_What is being asked_. What you return must match, exactly, the lines running from the one containing "Instruction: Select odds" to the end of the data, both included, and must contain no pictures.
——————————
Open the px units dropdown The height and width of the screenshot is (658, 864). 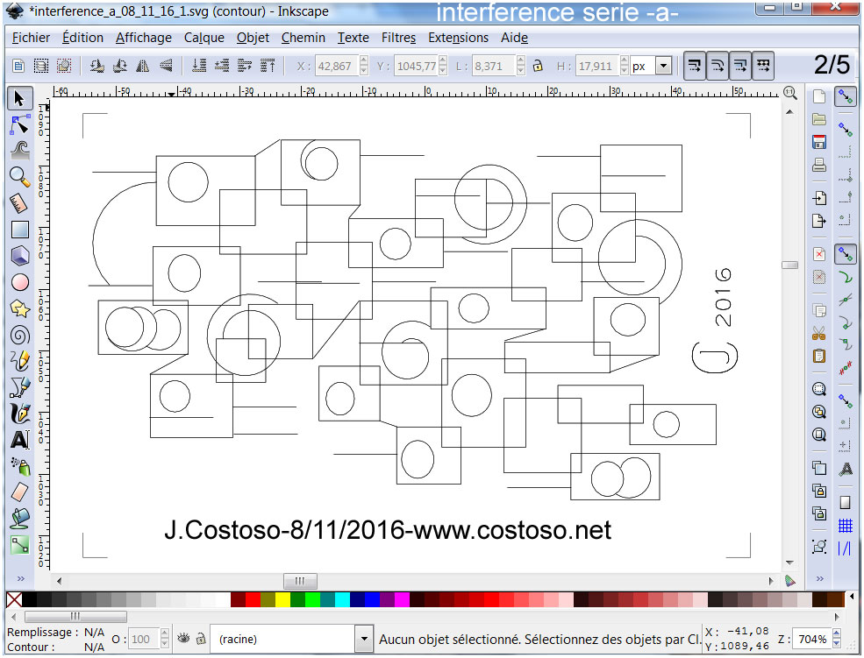pos(663,66)
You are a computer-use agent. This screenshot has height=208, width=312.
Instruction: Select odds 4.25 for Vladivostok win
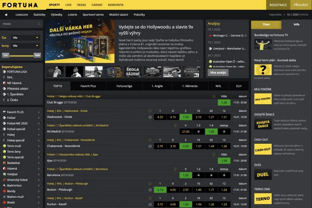[160, 117]
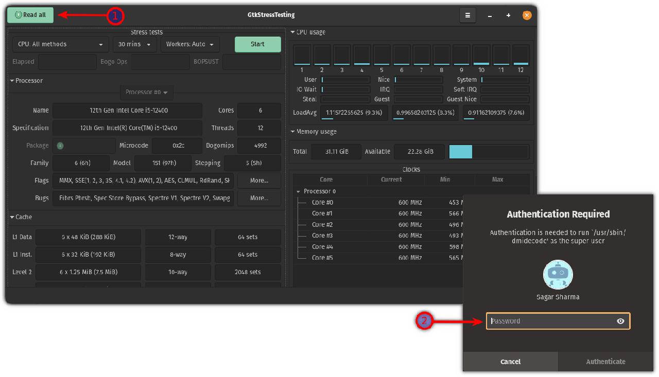Click the Password input field
Viewport: 659px width, 377px height.
551,321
——————————
_Result below_.
Instruction: Select odds 4.25 for Vladivostok win
[160, 117]
Click the Password input field
Viewport: 659px width, 377px height.
551,321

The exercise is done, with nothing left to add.